Differential thermal stability of human, bovine and ovine Follicle-Stimulating Hormone (FSH) and Luteinizing Hormone (LH) quaternary structures.

Quaternary structure of human, bovine and ovine Follicle-Stimulating Hormones (hFSH, bFSH and oFSH) and Luteinizing Hormone was assessed in sandwich ELISAs using monoclonal anti-oFSHβ or anti-oLHβ antibodies, respectively, for capture and a biotinylated anti-hFSHα (α4 epitope) for detection. Neither free subunit gave any signal in this assay so that it was possible to measure the residual heterodimeric fraction after thermal treatment of the gonadotropins under study.

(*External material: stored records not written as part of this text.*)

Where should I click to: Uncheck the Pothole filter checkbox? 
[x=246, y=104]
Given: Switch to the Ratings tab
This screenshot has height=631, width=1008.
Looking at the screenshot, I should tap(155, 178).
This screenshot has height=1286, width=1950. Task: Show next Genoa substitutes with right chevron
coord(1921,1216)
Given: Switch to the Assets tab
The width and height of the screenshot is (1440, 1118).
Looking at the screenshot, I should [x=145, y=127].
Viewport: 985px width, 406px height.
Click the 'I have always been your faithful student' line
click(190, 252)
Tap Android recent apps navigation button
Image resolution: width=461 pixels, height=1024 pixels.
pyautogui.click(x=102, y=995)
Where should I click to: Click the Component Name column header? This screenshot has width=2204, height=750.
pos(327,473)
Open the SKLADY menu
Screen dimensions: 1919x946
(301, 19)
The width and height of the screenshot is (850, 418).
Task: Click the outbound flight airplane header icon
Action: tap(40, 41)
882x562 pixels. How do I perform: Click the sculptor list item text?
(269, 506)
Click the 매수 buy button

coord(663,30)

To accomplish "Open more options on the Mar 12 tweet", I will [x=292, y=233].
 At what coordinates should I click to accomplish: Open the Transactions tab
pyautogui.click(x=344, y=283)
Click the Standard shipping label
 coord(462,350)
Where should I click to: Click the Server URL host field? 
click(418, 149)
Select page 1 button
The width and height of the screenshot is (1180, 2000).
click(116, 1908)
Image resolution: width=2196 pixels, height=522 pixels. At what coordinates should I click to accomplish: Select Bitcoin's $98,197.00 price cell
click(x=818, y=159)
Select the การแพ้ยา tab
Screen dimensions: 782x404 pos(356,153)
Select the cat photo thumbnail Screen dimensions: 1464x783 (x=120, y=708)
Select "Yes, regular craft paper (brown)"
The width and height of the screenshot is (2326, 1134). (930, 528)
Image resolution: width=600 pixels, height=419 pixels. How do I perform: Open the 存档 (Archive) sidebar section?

The hormones were subjected to 5-min heating between 37 and 90 °C before rapid cooling in melting ice before ELISA. The data show half-dissociation of natural and recombinant human and ovine FSH preparations between 68 and 74 °C whereas bovine FSH preparations exhibited lower stability in these conditions with half-dissociation between 61 and 64 °C. Moreover, whereas all human and bovine as well as most ovine FSH preparations were fully dissociated at temperatures above 80 °C, one natural oFSH and one recombinant hLH preparations contained an important fraction that resisted dissociation even at 93 °C and retained in vitro bioactivity. This suggests the existence of gonadotropin αβ heterodimer with covalently linked subunits. Similarly, about 20% of the recombinant hLH preparation was also found withstand heat denaturation and also probably to have cross-linked subunits. The origin and chemical nature of these inter-subunit bonds remain to be determined.